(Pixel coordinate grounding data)
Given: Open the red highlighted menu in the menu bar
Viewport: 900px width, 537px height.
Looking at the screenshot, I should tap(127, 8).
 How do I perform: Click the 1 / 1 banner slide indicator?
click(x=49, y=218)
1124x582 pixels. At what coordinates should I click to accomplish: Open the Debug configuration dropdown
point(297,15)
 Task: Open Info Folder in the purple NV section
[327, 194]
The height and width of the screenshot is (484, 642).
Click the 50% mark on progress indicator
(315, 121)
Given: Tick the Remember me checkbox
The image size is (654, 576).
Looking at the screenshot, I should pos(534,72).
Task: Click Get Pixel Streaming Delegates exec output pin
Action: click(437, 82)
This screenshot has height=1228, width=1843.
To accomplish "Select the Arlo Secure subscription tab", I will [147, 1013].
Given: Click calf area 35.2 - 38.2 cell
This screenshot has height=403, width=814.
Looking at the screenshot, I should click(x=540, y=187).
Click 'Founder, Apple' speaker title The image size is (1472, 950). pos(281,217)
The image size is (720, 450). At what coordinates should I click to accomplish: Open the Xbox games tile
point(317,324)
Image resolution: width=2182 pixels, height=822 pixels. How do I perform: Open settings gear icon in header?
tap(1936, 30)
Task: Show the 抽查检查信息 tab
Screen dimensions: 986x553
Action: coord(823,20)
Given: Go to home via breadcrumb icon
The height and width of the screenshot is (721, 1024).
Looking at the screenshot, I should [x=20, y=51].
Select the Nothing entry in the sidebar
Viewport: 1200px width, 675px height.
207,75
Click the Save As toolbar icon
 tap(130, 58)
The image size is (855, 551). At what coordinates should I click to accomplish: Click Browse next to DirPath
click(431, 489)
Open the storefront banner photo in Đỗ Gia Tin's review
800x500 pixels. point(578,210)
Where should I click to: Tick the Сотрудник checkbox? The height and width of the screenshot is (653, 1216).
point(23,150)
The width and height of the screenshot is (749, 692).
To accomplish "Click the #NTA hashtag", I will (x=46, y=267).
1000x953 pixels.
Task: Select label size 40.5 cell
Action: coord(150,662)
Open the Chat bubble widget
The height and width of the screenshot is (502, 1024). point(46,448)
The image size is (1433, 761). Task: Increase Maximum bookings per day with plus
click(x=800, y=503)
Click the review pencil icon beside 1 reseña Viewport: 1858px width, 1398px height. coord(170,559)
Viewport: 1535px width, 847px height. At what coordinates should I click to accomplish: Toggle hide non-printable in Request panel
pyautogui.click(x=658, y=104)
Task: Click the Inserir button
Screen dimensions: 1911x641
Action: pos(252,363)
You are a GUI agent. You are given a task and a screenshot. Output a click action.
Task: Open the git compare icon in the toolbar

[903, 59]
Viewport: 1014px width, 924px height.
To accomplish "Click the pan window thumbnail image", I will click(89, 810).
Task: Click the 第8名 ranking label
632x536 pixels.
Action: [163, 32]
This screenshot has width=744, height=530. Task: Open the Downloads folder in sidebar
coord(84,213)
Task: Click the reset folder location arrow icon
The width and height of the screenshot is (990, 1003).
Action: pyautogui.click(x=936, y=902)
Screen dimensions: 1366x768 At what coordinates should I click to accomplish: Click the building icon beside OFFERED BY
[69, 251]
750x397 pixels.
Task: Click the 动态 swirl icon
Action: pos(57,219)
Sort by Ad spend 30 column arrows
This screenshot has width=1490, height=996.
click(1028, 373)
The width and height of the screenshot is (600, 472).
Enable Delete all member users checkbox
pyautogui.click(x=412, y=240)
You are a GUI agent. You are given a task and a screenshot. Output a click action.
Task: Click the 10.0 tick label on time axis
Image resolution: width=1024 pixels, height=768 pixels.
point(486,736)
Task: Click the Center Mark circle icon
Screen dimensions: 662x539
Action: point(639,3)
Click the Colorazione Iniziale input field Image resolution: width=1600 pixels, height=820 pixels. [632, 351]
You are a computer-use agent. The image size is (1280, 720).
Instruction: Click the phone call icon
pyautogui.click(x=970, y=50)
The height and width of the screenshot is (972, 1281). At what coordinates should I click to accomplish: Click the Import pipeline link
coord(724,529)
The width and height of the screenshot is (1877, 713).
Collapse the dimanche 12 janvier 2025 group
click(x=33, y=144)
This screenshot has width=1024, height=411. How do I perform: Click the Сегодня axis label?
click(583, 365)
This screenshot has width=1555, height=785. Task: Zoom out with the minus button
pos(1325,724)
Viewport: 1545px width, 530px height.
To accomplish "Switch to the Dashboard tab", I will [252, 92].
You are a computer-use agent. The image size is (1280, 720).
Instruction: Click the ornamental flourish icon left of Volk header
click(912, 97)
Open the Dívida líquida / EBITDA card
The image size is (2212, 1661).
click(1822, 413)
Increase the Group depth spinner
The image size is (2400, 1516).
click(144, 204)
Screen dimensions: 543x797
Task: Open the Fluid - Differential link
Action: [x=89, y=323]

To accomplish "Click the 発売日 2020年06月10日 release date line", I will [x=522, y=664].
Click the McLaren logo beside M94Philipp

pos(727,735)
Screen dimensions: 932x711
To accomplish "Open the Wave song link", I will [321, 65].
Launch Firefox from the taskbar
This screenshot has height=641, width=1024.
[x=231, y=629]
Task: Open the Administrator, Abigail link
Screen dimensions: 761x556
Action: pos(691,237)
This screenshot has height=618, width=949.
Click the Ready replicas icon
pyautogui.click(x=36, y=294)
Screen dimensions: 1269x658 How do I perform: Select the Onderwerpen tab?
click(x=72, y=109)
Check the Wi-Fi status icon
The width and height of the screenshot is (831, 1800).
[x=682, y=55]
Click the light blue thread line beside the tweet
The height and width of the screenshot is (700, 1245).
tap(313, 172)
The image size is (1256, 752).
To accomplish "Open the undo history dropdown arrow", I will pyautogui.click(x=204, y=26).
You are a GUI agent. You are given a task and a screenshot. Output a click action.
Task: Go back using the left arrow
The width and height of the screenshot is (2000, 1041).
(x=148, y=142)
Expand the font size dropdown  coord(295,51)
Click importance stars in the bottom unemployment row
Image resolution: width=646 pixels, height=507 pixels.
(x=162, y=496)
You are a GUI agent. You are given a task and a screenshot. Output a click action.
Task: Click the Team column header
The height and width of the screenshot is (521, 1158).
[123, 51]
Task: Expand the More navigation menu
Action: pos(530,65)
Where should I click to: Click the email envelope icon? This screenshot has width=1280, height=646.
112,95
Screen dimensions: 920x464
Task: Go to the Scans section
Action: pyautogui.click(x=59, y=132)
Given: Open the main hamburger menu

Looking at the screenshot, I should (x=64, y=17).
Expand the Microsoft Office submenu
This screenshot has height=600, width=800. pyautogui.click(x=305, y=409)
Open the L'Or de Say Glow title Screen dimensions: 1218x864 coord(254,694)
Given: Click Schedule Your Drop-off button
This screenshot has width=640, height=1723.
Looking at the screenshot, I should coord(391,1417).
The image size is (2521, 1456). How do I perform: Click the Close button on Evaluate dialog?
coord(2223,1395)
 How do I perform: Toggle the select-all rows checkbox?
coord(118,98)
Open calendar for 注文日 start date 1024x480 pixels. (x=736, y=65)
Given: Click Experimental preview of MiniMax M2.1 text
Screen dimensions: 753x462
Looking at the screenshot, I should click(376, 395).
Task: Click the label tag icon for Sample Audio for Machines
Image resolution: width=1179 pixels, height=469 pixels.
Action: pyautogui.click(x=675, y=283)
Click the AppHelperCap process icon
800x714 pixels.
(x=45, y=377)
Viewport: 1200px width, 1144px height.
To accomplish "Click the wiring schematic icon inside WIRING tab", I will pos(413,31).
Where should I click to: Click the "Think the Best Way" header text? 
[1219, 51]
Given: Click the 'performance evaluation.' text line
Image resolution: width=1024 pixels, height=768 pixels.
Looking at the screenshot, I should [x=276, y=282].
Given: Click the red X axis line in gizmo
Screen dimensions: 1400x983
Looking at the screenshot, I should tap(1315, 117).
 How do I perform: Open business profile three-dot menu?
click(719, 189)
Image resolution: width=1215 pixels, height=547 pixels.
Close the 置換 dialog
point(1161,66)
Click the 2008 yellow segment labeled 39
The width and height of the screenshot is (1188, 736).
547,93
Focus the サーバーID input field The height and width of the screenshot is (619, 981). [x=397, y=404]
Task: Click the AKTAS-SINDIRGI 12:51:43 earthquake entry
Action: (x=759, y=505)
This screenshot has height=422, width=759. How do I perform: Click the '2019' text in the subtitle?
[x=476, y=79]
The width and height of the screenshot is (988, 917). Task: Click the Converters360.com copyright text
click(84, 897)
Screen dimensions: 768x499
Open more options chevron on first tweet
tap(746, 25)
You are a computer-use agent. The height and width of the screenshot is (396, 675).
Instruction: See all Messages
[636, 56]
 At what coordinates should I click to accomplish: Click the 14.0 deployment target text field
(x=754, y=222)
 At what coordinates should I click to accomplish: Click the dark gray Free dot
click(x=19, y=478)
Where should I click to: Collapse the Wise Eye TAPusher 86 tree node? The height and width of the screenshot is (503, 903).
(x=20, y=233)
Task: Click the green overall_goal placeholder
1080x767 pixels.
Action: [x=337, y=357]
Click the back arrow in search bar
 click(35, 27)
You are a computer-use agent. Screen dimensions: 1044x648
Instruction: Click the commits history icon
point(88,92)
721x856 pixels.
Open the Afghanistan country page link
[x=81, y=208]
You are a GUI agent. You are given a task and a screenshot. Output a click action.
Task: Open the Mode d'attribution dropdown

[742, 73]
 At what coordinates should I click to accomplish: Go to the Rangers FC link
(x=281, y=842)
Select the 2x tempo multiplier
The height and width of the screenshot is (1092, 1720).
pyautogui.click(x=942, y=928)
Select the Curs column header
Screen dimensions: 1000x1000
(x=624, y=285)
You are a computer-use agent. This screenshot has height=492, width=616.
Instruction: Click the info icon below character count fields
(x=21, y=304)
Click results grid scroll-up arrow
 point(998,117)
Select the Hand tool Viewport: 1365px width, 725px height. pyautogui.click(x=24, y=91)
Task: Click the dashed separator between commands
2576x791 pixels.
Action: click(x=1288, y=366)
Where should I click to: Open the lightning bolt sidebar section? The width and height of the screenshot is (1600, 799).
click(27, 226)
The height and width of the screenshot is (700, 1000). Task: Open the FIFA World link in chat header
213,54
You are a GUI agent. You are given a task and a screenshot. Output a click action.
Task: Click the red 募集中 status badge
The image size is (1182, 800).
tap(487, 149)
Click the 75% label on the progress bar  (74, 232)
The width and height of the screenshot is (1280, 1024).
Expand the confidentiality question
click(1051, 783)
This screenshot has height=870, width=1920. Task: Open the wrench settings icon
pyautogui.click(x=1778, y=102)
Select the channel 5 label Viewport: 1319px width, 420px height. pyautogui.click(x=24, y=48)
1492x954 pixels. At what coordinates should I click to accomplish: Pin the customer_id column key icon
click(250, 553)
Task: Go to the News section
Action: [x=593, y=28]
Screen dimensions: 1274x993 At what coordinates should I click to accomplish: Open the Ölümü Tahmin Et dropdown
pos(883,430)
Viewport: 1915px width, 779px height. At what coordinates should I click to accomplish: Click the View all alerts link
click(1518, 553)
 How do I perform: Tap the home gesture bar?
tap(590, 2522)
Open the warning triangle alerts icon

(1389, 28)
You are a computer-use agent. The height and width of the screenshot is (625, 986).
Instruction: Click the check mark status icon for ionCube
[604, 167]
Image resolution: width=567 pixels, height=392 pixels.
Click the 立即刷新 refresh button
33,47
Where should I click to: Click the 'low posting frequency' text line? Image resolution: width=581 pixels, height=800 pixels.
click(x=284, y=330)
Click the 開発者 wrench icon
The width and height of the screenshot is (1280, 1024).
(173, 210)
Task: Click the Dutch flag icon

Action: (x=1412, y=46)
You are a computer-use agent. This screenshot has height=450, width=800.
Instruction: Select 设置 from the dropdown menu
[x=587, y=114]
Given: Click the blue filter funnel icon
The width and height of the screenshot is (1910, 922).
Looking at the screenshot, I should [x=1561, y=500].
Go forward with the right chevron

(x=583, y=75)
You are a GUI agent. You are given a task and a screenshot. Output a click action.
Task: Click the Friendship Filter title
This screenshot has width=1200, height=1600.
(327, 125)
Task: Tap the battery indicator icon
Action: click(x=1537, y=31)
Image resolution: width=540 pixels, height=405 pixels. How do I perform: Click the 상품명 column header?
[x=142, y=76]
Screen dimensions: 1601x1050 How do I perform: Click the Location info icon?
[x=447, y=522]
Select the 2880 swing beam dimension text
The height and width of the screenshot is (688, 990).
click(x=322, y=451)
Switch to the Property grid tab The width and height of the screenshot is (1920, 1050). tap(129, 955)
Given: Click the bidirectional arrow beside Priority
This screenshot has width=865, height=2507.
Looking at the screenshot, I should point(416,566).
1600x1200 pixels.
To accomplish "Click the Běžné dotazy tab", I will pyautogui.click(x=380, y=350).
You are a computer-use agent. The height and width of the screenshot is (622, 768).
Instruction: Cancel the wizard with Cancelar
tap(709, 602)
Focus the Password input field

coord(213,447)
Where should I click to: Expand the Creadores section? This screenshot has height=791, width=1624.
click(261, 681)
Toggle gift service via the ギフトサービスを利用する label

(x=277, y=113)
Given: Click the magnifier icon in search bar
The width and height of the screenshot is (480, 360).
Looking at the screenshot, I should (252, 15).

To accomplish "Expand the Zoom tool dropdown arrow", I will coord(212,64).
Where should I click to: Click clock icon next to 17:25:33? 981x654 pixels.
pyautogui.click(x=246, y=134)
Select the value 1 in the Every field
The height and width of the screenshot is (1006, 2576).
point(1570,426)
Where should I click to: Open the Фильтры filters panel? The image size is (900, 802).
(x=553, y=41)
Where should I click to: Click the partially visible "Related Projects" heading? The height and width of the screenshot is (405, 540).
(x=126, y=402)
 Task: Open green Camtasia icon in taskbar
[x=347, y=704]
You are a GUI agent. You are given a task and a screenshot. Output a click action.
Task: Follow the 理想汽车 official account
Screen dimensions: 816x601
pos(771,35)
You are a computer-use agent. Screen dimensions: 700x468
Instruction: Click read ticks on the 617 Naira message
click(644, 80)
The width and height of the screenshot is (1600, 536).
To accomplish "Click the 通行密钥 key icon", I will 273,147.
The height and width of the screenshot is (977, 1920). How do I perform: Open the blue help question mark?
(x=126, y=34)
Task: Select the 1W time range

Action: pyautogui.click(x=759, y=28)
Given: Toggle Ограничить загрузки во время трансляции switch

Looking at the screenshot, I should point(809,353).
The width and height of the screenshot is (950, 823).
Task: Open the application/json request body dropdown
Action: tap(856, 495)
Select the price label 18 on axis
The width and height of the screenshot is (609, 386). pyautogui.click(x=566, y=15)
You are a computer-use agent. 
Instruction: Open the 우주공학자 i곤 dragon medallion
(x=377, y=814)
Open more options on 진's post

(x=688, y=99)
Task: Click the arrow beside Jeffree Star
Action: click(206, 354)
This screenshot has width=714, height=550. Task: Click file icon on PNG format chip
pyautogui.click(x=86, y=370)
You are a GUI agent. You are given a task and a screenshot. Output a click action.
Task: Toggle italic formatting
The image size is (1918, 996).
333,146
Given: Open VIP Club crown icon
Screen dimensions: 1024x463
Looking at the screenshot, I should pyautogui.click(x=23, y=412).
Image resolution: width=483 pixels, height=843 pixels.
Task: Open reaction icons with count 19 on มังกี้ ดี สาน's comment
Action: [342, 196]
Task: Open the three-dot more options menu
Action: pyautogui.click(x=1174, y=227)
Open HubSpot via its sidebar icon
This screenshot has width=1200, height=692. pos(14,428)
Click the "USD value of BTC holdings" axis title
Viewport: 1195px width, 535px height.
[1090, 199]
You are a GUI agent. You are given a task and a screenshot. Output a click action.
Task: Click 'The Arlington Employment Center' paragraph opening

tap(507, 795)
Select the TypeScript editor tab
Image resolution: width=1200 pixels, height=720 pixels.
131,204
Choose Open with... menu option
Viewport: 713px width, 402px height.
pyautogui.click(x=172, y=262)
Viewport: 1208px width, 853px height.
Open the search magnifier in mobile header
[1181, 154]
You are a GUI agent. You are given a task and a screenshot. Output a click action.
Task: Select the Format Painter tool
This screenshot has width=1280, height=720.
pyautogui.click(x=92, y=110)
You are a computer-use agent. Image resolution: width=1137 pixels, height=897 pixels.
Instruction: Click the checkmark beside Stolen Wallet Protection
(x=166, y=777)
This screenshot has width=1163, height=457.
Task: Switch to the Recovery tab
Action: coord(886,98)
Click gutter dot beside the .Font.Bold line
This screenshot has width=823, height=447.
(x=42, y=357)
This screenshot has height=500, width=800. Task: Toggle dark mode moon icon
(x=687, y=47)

_Exercise aim_. Find and copy each line of the data where "computer" is present.

_Solution to this problem_.
You are a computer-use agent. The image size is (1280, 720).
You are a computer-use agent. The image size is (1280, 720).
You are a computer-use agent. The height and width of the screenshot is (396, 675).
You are a computer-use agent. Screen dimensions: 1044x648
You are a computer-use agent. This screenshot has height=492, width=616.
You are a computer-use agent. The height and width of the screenshot is (625, 986).
You are a computer-use agent. This screenshot has height=450, width=800.
You are a computer-use agent. The height and width of the screenshot is (622, 768).
You are a computer-use agent. Screen dimensions: 700x468
You are a computer-use agent. 
You are a computer-use agent. Image resolution: width=1137 pixels, height=897 pixels.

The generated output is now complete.